Author + information
- Received January 29, 1996
- Revision received May 21, 1996
- Accepted June 3, 1996
- Published online October 1, 1996.
- THIERRY H LEJEMTEL*
- ↵*Address for correspondence: Dr. Thierry H. LeJemtel, Albert Einstein College of Medicine, 1300 Morris Park Avenue, Bronx, New York 10461.
- RAFFAELE FANELLI*
- FRANCESCO LOPERFIDO*
Objectives. This study sought to determine the circulating levels of cytokines and their respective endogenous modulators in patients with congestive heart failure of variable severity.
Background. Activation of immune elements localized in the heart or periphery, or both, may promote release of cytokines in patients with congestive heart failure. Although an increased circulating level of tumor necrosis factor-alpha (TNF-alpha) and its soluble receptor type II (sTNF-RII) is well documented, less is known about other cytokines (i.e., interleukin-1-beta [IL-1-beta], interleukin-6 [IL-6] and interleukin-2 [IL-2] and their soluble receptor/receptor antagonists).
Methods. Circulating levels of TNF-alpha and sTNF-RII, IL-1-beta, IL-1 receptor antagonist (IL-1-Ra), IL-6, IL-6 soluble receptor (IL-6-sR), IL-2 and IL-2 soluble receptor-alpha were measured using enzyme-linked immunosorbent assay kits (Quantikine, R&D Systems) in 80 patients with congestive heart failure due to coronary artery disease or hypertension. The severity of their symptoms, which ranged from New York Heart Association functional class I to IV, was confirmed by measurement of peak oxygen consumption.
Results. The percentage of patients with elevated levels of cytokines and their corresponding soluble receptor/receptor antagonists significantly increased with functional class. For TNF-alpha and IL-1-beta, the percentage of patients with elevated levels of soluble receptor/receptor antagonists was higher than that of patients with elevated levels of the cytokine itself. For IL-6, the percentage of patients with elevated levels of IL-6-sR tended to be lower than that of patients with elevated levels of IL-6. All but two patients had undetectable levels of IL-2, and all but seven had levels of IL-2-sR within a normal range.

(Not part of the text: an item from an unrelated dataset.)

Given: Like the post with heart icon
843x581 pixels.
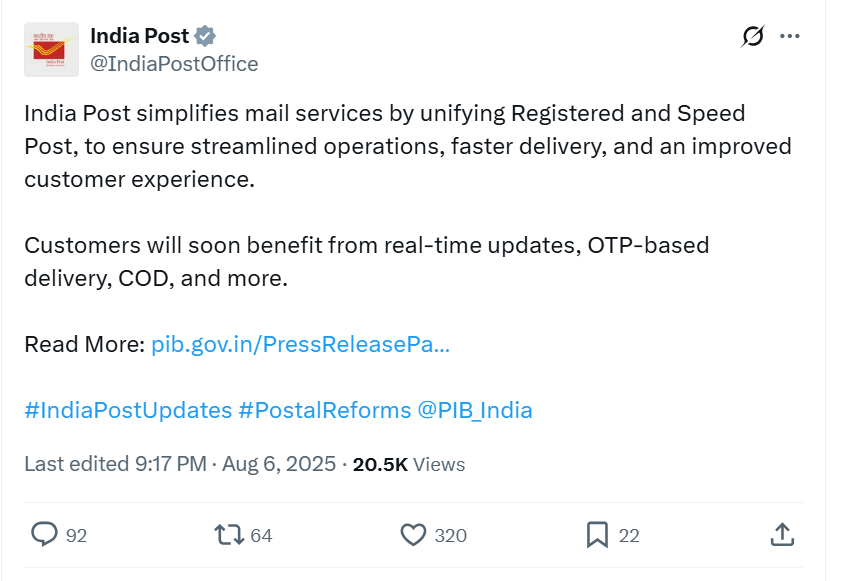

Conclusions. In patients with congestive heart failure, circulating levels of cytokines increased with the severity of symptoms. In these patients, circulating levels of sTNF-RII and IL-1-Ra are more sensitive markers of immune activation than are circulating levels of TNF-alpha and IL-1-beta, respectively. Levels of IL-2 and IL-2-sR are not elevated when congestive heart failure is due to coronary artery disease or hypertension.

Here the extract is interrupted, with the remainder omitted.